Sharon Donnery loses out to Italian for top ECB banking job

Development boosts Central Bank governor Philip Lane’s chances of ECB executive role

Central Bank deputy governor Sharon Donnery has been beaten by an Italian economist in a competition to become the next chair of the European Central Bank's (ECB) banking supervision arm.

However, the result of the ballot by members of the ECB governing council on Wednesday has boosted the odds of Central Bank governor Philip Lane securing an executive position at the Frankfurt-based organisation next year – as well as Ms Donnery's chance of succeeding him in Dublin.

A majority of Governing Council members voted in favour of Andrea Enria, currently the head of the European Banking Authority (EBA), being installed as the Single Supervisory Mechanism's (SSM) chairperson from January for five years, succeeding the outgoing head, Danièle Nouy.

The appointment still needs to be ratified by the European Parliament and euro zone governments, the ECB said in a statement, confirming Mr Enria's nomination.


Ms Donnery (46) surprised Government officials when she put her name forward in August to lead the SSM, as Minister for Finance Paschal Donohoe is eyeing an ECB executive seat for Mr Lane as the institution's chief economist, Peter Praet, retires next May.

The Republic is the only founding member of the euro zone not to have held an executive board position at the ECB, and sources had previously indicated that it would be unlikely for a small euro zone country to secure two top ECB roles at the same time.

Mr Donohoe pulled Prof Lane as a candidate for the vice-presidency of the ECB in February as the only other person in the race, Spain’s then economy minister Luis de Guindos, had lined up more votes among European colleagues.

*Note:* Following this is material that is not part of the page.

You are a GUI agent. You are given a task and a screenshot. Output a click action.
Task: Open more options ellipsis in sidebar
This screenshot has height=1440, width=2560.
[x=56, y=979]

The withdrawal was said at the time to count in favour, politically, of the Republic securing the next executive ECB position, particularly as Prof Lane's technical expertise had shone through when both candidates made presentations in February to the European Parliament's Economic and Monetary Affairs Committee.

It is important that Irish officials of the highest calibre go forward for these important international positions

Government sources have said in recent weeks that Ms Donnery, who had long been hotly tipped as a successor to Prof Lane, would have boosted her chances to become the first woman governor of the Central Bank in the event that she was beaten in the SSM race.

“The fact that Sharon Donnery was one of the final two candidates for this important position reflects her deep knowledge of, and experience in, financial regulation, and the high esteem in which she is held across Europe,” Mr Donohoe said on Wednesday evening. “I also want to thank Sharon for putting her name forward for the role. It is important that Irish officials of the highest calibre go forward for these important international positions.”

Prof Lane told senior staff in an internal message that Ms Donnery reaching the final round of the competitive process “is apt recognition of her career achievements and her capacity to lead at the highest levels”.

Members of the Economic and Monetary Affairs Committee, who grilled both remaining SSM candidates last month, highlighted in a subsequent letter to ECB president Mario Draghi that Ms Donnery's gender counted in her favour as the ECB strives to promote diversity, Bloomberg reported earlier this week.

International network

The letter, written by the committee's chairman, Roberto Gualtieri, noted Mr Enria's international network and almost nine years of experience in charge of the EBA, which drafts technical standards for regulating lenders.

On the other hand, Ms Donnery, an economist who joined the Central Bank in 1996, has led the SSM’s taskforce on tackling non-performing loans (NPLs) since late 2015, drawing on Ireland’s experience in tackling soured debt in the wake of the financial crash.

There had also been concerns in some European capitals about Mr Enria, as SSM chair, being ultimately responsible for resolving NPLs across the euro zone, as his native Italy is home to the biggest bad-loans problem.

A number of changes at the top of the ECB in the near future will culminate in the scheduled departure of Mr Draghi at the end of next year.